From 559fdd043c9a4de2b8cda3a779a39ccd4af97374 Mon Sep 17 00:00:00 2001
From: Thomas Munro <thomas.munro@gmail.com>
Date: Mon, 11 Dec 2023 15:02:58 +1300
Subject: [PATCH v4 1/8] Provide helper routine for partial vector I/O retry.

compute_remaining_iovec() is a re-usable routine for cases where
pg_readv()/pg_writev() reports a short transfer.  This will gain a new
user in a later patch, but can already replace the open-coded equivalent
code in the existing pg_pwritev_with_retry() function.

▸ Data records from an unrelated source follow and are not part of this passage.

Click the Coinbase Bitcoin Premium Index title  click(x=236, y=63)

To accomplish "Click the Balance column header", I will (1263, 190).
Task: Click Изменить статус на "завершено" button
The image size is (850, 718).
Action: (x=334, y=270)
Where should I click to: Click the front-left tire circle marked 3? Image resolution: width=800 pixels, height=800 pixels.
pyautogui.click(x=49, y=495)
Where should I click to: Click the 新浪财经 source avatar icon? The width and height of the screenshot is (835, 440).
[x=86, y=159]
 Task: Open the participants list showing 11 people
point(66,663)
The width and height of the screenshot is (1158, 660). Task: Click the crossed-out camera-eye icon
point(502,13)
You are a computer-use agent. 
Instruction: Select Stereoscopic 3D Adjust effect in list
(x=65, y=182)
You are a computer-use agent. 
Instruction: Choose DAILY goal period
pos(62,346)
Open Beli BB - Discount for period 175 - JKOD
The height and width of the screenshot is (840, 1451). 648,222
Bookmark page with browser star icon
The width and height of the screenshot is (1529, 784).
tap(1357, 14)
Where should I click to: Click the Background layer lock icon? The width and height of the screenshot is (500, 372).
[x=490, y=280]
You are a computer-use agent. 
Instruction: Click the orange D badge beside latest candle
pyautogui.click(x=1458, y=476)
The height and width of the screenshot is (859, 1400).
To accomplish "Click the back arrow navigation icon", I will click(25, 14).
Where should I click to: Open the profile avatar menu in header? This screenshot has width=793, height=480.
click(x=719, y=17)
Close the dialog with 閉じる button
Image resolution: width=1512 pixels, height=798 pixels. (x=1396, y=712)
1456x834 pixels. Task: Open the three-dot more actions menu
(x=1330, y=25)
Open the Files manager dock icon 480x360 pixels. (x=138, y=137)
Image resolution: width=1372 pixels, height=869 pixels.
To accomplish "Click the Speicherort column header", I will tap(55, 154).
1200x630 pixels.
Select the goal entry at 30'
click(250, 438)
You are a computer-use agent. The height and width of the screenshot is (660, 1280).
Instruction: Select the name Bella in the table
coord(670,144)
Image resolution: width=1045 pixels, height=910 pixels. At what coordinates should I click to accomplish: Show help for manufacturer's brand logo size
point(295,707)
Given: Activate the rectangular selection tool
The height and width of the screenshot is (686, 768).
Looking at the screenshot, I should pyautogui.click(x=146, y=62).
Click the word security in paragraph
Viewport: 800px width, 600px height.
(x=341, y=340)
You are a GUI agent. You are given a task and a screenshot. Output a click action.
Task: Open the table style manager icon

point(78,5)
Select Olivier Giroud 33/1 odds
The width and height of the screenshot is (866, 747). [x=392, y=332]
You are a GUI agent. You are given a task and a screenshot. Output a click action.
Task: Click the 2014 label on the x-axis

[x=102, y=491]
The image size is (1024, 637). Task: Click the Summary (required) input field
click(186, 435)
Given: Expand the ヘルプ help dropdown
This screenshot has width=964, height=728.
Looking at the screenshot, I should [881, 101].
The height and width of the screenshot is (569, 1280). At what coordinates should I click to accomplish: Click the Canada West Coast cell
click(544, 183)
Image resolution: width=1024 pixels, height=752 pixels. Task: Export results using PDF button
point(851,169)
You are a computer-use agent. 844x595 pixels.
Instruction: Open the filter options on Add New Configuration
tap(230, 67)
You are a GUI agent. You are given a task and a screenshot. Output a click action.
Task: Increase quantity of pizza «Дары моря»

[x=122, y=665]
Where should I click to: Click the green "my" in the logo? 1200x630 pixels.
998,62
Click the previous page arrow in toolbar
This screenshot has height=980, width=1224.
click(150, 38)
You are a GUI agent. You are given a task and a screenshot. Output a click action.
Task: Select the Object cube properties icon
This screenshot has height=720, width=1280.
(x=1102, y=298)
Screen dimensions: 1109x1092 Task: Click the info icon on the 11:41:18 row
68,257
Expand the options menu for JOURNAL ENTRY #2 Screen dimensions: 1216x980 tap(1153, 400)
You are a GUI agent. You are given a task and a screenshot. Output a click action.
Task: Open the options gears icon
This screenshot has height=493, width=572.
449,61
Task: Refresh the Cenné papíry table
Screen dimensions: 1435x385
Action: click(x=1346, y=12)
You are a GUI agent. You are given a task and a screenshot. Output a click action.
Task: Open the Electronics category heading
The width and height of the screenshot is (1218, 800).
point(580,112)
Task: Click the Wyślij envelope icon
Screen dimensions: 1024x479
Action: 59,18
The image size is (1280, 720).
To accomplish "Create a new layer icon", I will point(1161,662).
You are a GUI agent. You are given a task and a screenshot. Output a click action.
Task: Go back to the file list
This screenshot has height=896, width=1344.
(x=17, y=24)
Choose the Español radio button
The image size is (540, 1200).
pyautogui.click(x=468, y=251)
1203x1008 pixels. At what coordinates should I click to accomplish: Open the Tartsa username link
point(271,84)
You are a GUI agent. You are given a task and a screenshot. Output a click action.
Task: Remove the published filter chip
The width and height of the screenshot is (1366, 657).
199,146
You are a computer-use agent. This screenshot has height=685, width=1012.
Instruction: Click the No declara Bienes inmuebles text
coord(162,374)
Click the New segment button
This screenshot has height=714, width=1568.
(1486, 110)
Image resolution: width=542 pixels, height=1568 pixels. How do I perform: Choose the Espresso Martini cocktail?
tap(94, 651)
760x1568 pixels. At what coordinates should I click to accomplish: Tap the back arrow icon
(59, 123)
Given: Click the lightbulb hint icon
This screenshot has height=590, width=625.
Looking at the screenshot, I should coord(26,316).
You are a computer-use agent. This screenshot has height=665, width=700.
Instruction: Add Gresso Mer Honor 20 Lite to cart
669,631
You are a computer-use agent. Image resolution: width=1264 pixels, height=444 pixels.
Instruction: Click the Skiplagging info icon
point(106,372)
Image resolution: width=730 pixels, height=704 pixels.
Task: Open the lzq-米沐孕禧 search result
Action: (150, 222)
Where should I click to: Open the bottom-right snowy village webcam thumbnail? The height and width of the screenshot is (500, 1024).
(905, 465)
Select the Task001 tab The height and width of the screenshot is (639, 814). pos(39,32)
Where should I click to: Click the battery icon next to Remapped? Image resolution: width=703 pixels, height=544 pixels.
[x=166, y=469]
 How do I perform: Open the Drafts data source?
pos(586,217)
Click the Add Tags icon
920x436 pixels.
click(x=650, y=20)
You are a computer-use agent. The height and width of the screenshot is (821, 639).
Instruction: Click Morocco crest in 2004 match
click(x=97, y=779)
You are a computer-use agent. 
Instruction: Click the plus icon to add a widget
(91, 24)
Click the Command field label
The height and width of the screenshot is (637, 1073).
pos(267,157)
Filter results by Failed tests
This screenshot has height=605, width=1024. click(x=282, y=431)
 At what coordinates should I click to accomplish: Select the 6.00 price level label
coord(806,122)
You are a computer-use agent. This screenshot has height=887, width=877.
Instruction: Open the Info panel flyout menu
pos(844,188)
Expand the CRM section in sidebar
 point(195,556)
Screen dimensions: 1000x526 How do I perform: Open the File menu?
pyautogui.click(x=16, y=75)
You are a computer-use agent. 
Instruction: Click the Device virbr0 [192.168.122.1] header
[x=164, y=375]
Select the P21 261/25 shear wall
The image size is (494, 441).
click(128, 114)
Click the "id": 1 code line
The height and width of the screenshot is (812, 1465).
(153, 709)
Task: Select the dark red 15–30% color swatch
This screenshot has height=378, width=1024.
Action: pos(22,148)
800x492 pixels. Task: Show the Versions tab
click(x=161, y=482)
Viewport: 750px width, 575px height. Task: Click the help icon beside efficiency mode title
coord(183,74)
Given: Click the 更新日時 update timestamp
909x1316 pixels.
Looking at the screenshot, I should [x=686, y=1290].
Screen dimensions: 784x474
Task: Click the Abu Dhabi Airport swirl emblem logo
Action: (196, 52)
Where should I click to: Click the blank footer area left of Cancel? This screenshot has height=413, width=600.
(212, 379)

Reviewed-by: Heikki Linnakangas <hlinnaka@iki.fi>
Discussion: https://postgr.es/m/CA+hUKGJkOiOCa+mag4BF+zHo7qo=o9CFheB8=g6uT5TUm2gkvA@mail.gmail.com
---
 src/common/file_utils.c         | 80 ++++++++++++++++++++++-----------
 src/include/common/file_utils.h |  5 +++
 2 files changed, 60 insertions(+), 25 deletions(-)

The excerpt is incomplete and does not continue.